*Problem statement*: Each line that contains the word "Open" is to be copied from the records below.

*Dataset records*:

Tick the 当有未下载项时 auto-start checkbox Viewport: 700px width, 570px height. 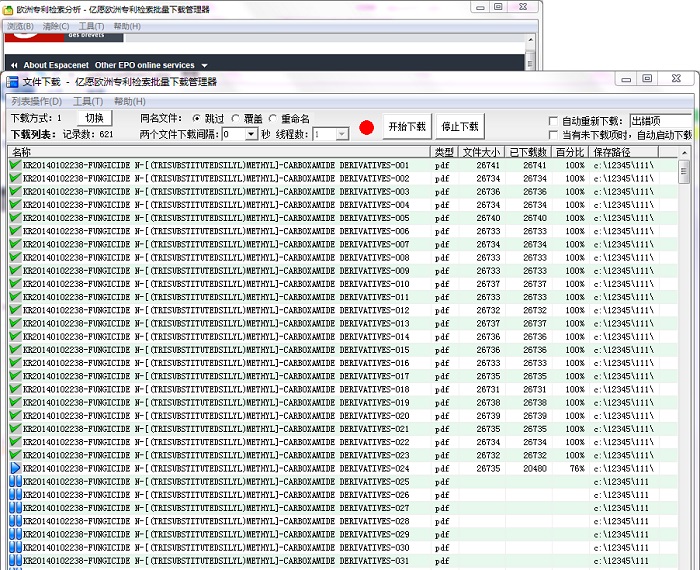553,135
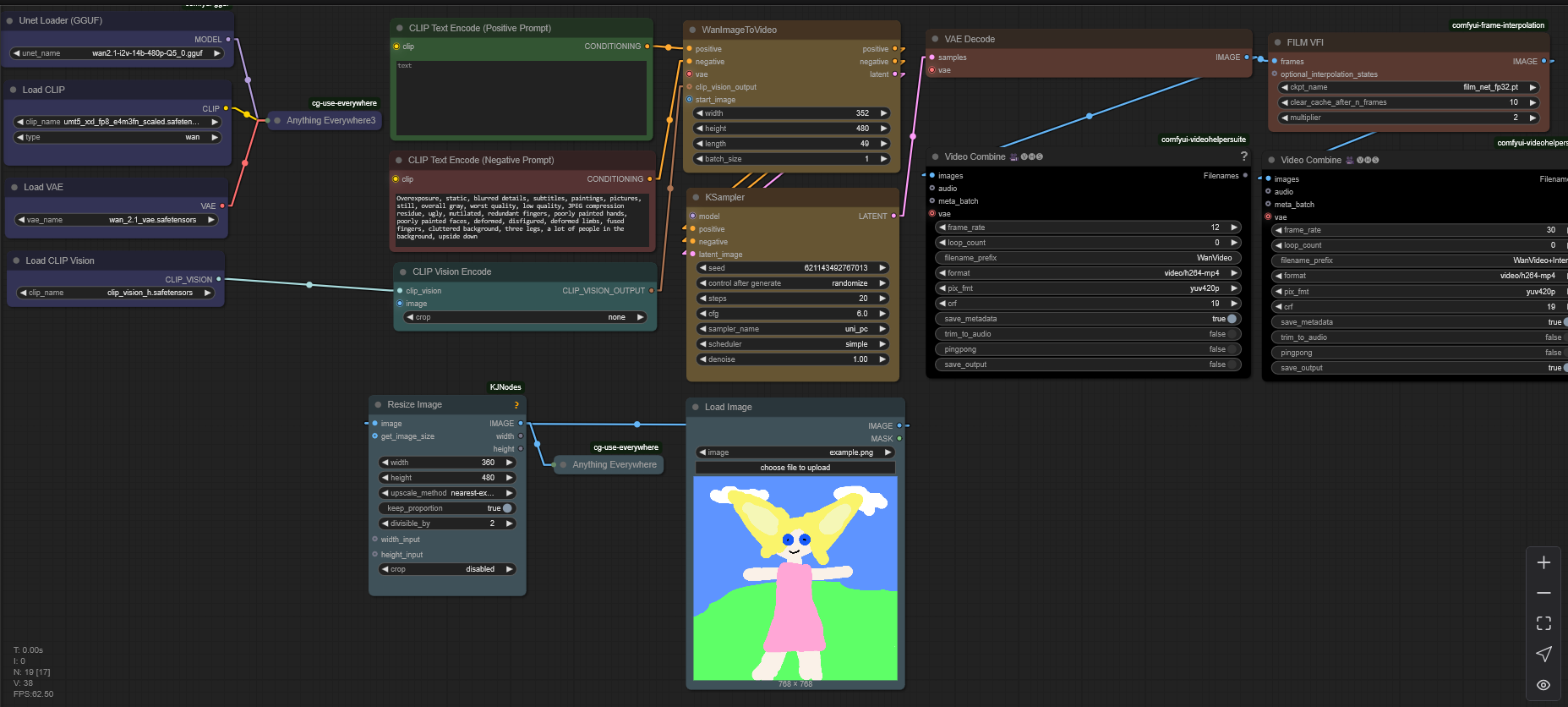Click the arrow pointer mode icon
Viewport: 1568px width, 707px height.
click(1543, 654)
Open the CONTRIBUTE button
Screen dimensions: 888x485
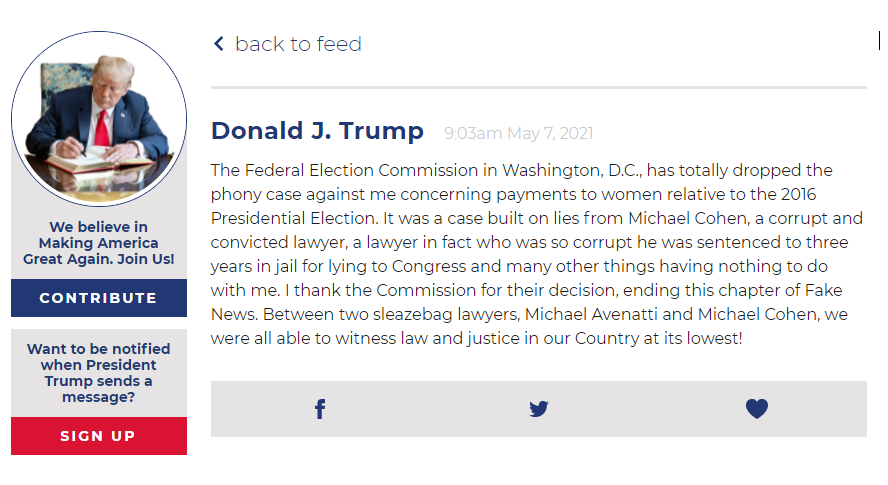pyautogui.click(x=99, y=298)
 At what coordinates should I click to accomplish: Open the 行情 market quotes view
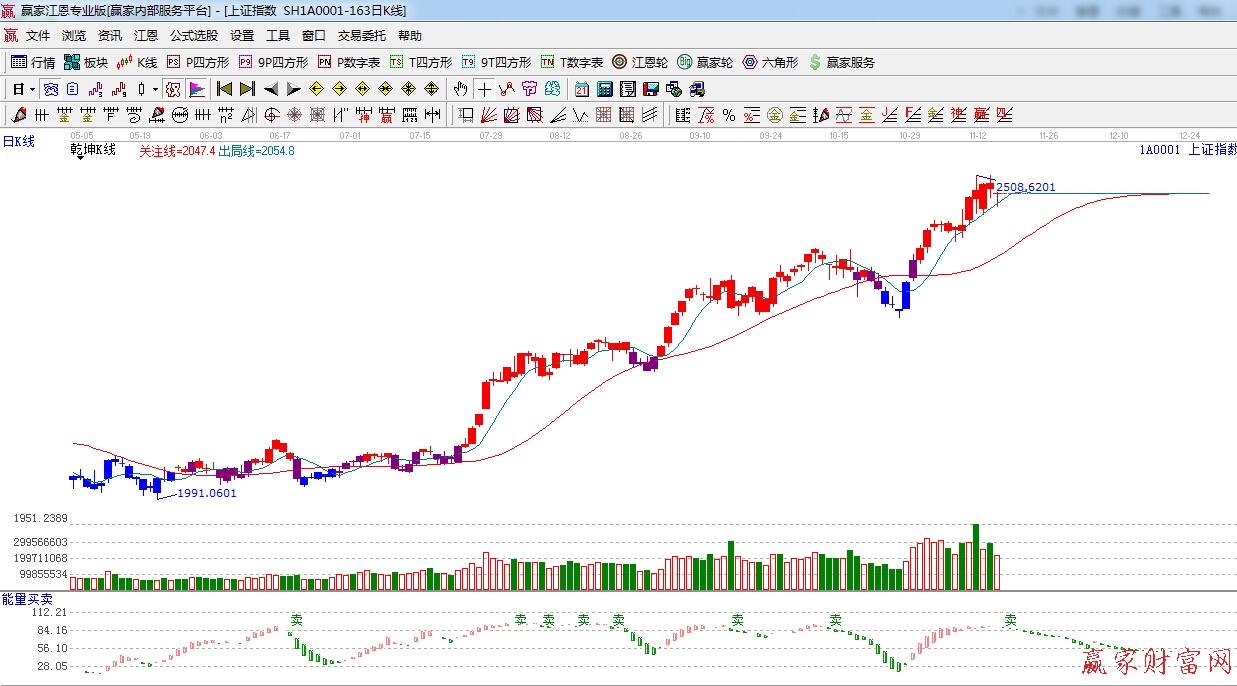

*Exercise output*:
Open the CONTRIBUTE button
 At what coordinates should I click to accomplish: Open the 行情 market quotes view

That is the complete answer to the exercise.